We aimed to compare the clinical outcomes of IBD (by means of the need for biological therapy and abdominal surgery) between familial and sporadic forms of IBD in the era of biological therapies.
Data were extracted from the ENEIDA registry by GETECCU, a Spanish, prospectively-maintained, IBD database in which more than 80 centers are participating.
Only adult patients diagnosed with IBD since 2005 and prospectively followed in the registry since diagnosis were included.
Familial IBD was defined as those cases with at least one first-degree relative diagnosed with IBD. Sporadic IBD was defined as those cases with no familial relative (of any degree) with IBD.
Kaplan-Meier survival curves were performed to evaluate the cumulative probabilities of remaining biologic-free and surgery-free. Log-rank test was performed to compare them between familial and sporadic IBD forms. Chi-square test was performed for the rest of variables.
A total of 5,263 patients (2,627 Crohn’s disease [CD]; 2,636 ulcerative colitis [UC]) were included. Of them, 507 (10%) were familial cases (274 CD, 233 UC; P=0.05). The median follow-up was 38,4 and 35.5 months, respectively (P=0.086).
Familial cases were younger (P=0.022) and had a higher proportion of females among UC cases (P=0.048).
No differences were observed in the need for biological therapy in both CD and UC between familial and sporadic IBD. Regarding surgery, no differences were observed in the cumulative probabilities of a first intestinal resection for CD and colectomy for UC. Similar results were obtained when all the analyses were restricted to those subgroups at high-risk for surgery (i.e.
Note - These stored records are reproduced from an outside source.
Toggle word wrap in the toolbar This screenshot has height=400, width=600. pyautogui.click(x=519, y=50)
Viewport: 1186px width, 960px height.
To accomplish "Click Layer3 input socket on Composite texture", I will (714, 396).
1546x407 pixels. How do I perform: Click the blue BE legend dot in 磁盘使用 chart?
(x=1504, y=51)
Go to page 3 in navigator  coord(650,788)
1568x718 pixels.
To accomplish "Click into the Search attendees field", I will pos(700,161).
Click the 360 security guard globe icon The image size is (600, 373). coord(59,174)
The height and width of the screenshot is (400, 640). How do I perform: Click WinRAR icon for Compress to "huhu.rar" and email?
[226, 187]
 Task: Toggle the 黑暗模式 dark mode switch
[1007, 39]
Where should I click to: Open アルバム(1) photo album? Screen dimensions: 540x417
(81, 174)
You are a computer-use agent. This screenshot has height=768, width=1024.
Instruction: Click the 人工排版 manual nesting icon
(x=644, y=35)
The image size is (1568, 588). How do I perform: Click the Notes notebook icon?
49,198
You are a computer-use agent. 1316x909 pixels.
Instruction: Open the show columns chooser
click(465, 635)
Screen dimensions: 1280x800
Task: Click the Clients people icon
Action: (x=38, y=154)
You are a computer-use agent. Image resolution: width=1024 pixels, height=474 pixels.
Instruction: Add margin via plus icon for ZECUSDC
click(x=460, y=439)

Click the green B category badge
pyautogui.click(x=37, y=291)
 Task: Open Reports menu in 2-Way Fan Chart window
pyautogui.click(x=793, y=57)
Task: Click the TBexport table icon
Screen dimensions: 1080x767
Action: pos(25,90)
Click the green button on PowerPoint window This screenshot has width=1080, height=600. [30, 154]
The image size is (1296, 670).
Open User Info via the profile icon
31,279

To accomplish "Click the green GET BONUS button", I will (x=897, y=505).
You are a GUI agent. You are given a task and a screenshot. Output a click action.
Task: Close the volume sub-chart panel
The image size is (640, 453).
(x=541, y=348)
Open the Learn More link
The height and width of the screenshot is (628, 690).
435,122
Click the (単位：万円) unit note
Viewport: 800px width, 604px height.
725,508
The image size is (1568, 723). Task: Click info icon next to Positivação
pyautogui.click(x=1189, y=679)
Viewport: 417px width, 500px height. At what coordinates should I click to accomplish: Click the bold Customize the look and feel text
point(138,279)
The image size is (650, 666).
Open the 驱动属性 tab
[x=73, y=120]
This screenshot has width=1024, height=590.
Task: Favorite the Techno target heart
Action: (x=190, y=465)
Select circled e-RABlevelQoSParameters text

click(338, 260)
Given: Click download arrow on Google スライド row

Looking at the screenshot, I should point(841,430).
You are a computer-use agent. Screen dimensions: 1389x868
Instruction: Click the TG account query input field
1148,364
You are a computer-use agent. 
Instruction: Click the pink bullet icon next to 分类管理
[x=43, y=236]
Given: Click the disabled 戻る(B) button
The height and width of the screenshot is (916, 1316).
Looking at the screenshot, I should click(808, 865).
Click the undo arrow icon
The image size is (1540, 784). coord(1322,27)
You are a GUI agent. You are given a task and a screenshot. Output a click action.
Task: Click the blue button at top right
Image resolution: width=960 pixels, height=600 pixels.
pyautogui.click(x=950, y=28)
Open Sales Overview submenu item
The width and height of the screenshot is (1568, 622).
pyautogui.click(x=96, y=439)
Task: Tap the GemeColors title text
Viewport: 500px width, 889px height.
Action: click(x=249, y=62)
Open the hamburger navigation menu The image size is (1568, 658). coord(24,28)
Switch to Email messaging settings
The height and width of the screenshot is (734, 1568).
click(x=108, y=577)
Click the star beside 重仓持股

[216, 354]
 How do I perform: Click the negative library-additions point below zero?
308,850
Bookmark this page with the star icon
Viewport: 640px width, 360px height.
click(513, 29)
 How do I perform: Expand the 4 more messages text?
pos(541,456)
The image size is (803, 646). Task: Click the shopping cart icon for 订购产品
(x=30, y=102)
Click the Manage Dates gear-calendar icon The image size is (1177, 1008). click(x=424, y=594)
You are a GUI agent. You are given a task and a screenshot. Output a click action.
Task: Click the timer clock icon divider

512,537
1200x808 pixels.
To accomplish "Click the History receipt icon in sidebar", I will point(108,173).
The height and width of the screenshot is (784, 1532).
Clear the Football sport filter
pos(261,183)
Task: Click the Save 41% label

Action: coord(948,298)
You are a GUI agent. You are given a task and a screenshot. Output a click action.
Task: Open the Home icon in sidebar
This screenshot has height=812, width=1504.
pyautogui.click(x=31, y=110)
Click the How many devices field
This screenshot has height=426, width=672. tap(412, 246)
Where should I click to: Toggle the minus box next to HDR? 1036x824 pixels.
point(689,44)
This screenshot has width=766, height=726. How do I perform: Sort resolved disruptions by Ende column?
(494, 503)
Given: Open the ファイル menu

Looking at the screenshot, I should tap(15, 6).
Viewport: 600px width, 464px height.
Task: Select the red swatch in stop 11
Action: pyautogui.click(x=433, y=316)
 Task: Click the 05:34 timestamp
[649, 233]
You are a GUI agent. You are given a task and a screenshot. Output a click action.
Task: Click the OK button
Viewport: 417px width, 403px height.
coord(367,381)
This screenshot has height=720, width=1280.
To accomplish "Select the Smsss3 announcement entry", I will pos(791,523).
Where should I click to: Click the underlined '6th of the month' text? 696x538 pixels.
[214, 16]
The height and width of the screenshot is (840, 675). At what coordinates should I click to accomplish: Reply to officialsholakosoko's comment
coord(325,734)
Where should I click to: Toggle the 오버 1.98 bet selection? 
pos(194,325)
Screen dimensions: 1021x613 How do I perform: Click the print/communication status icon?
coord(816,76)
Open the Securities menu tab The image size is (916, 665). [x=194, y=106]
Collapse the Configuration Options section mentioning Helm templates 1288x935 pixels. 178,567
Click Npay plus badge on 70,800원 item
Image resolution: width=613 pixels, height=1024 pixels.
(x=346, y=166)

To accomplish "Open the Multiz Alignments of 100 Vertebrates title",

CD with ileal involvement and extensive UC).
In patients diagnosed with IBD in the era of biological therapies, familial forms have the same requirements for biological agents and resectional surgery as sporadic forms. Therefore, familial aggregation does not seem to be a factor for a more aggressive disease.